To mitigate the risk of systematic reporting errors, a standard questionnaire was used to collect information from all study participants. Second, the research team worked to make sure that neither the interviewers nor study participants were aware of the research hypotheses. Third, this is a prospective cohort study that will collect data on pregnancy and fetal outcomes, but that data is not available at this time. We did not have information on the temporal relationship between the onset and end of the reported trauma exposures, which precludes the determination of causality in this relationship. Nor did we have data on onset of PTSD or lifetime history of PTSD. Finally, results from our hospital-based study may not be applicable to the general population of women because women seeking care at INMP are primarily from a low socioeconomic background and may have high-risk pregnancies. However, our study provides data on an important population in Peru, a population of pregnant women that has been documented to have a high burden of social, medical and mental health problems (Barrios et al., 2015; Cripe, Sanchez, Gelaye, Sanchez, & Williams, 2011; Gelaye, Lam, Cripe, Sanchez, & Williams, 2010; Perales et al., 2009; Zhong et al., 2016)
Conclusions
These findings indicate that a greater trauma burden and exposure to interpersonal trauma, particularly sexual trauma, are both predictive of PTSD in pregnant women.

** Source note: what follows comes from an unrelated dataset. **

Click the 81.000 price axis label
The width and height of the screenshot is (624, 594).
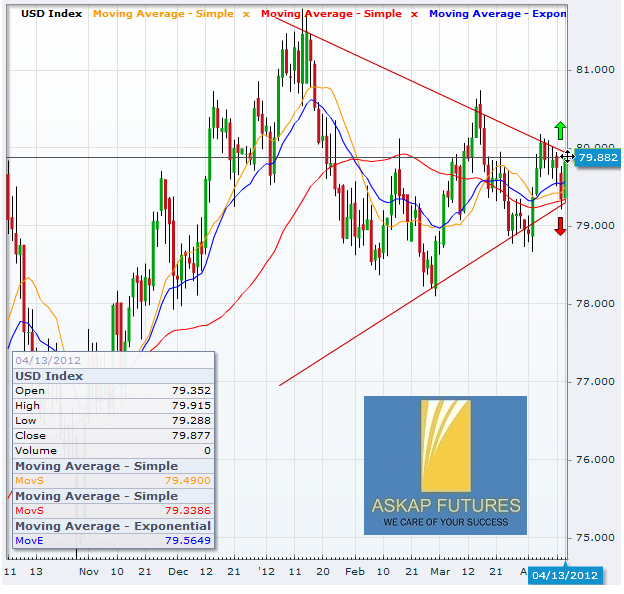click(593, 70)
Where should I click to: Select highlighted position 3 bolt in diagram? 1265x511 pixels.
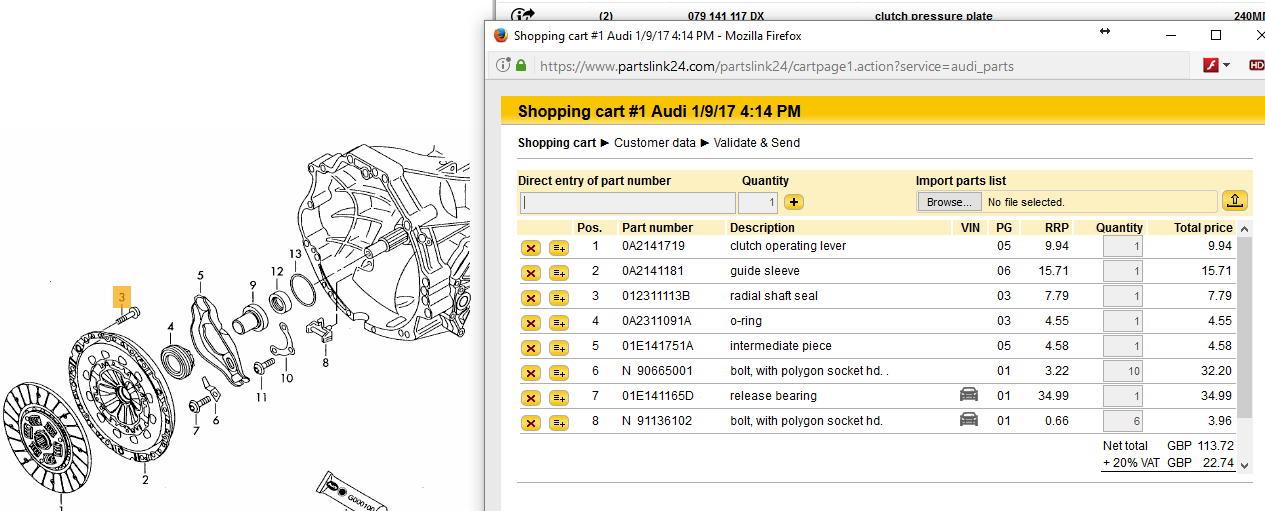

Further research is needed to determine whether other pregnant populations with lower rates of trauma exposure have the same risk factors for PTSD. Identifying and treating PTSD in pregnant women is important to prevent risk behaviors and negative health consequences to women and their offspring, including pre-term birth and low birth weight (Lipkind et al., 2010; Seng et al., 2011). It is noteworthy that while structural trauma, like natural disasters, draws international attention, interpersonal trauma is associated with greater psychological impact. However, individuals who have already suffered PTSD in association with previous trauma are more likely to develop symptoms following subsequent trauma exposure. Thus, in a setting where interpersonal violence is common and treatment resources are limited, the consequences of a structural trauma in those who have experienced interpersonal violence would likely be more devastating than they would be in a setting with a lower incidence of interpersonal violence, illustrating how physical and sexual abuse can have extensive unanticipated downstream effects.
Supplementary Material
Acknowledgments
This research was supported by awards from the National Institutes of Health (T32-MH-093310 and R01-HD-059835). The NIH had no further role in study design; in the collection, analysis and interpretation of data; in the writing of the report; and in the decision to submit the paper for publication. The authors wish to thank the dedicated staff members of Asociacion Civil Proyectos en Salud (PROESA), Peru and Instituto Materno Perinatal, Peru for their expert technical assistance with this research.
Footnotes
Compliance with Ethical Standards
Disclosure of potential conflicts of interest: No disclosures.
Research involving human participants: All procedures performed in studies involving human participants were in accordance with the ethical standards of the institutional and/or national research committee and with the 1964 Helsinki declaration and its later amendments or comparable ethical standards.
Informed consent: Informed consent was obtained from all individual participants included in the study.